** Problem requirements **
With the pictures left out, restate exactly the part below that opens with the line containing "Task: Click the chart" and closes with the line containing "Task: Click the Porcini".

** Supplied material **
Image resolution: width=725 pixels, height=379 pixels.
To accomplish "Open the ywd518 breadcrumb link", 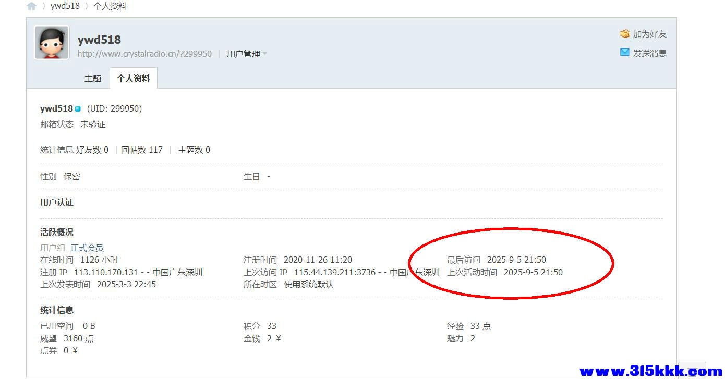I will pos(65,6).
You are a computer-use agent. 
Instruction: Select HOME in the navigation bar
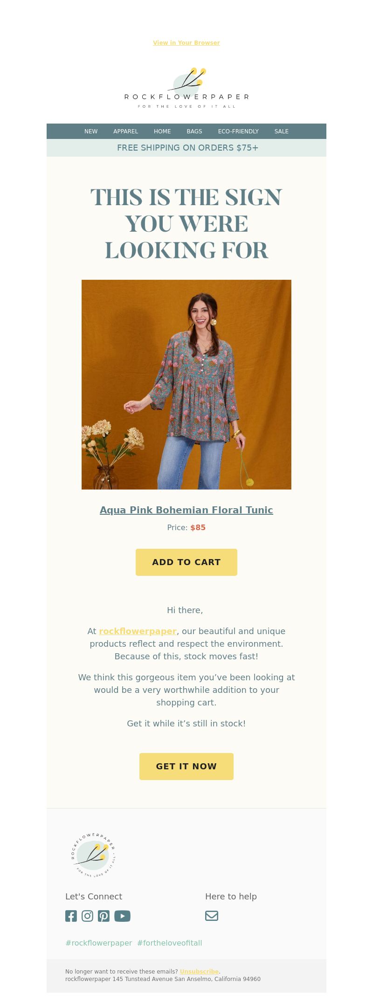[x=162, y=131]
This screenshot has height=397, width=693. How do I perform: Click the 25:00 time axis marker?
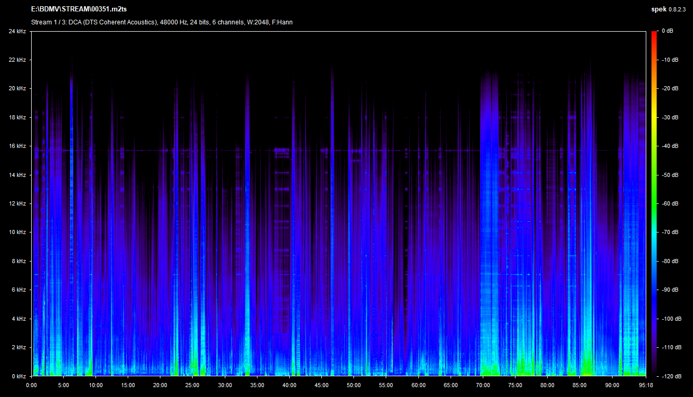tap(193, 385)
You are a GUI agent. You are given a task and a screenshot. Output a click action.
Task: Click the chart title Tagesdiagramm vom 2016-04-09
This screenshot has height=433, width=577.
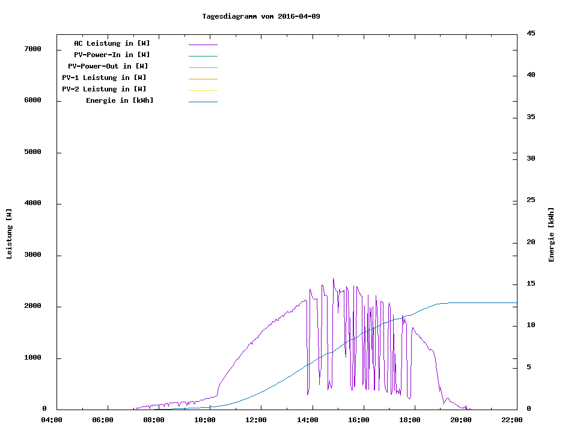(261, 16)
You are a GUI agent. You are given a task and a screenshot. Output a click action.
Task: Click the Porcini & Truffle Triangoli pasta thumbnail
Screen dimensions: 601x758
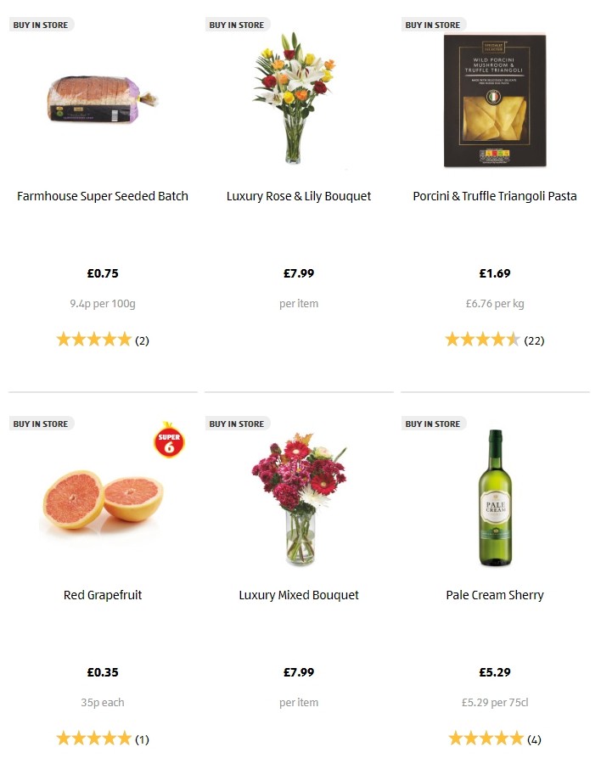tap(495, 99)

** Output of the task **
Task: Click the chart title Tagesdiagramm vom 2016-04-09
This screenshot has height=433, width=577.
(261, 16)
You are a GUI agent. You are given a task and a screenshot. Output a click action.
Task: Click the Porcini & Truffle Triangoli pasta thumbnail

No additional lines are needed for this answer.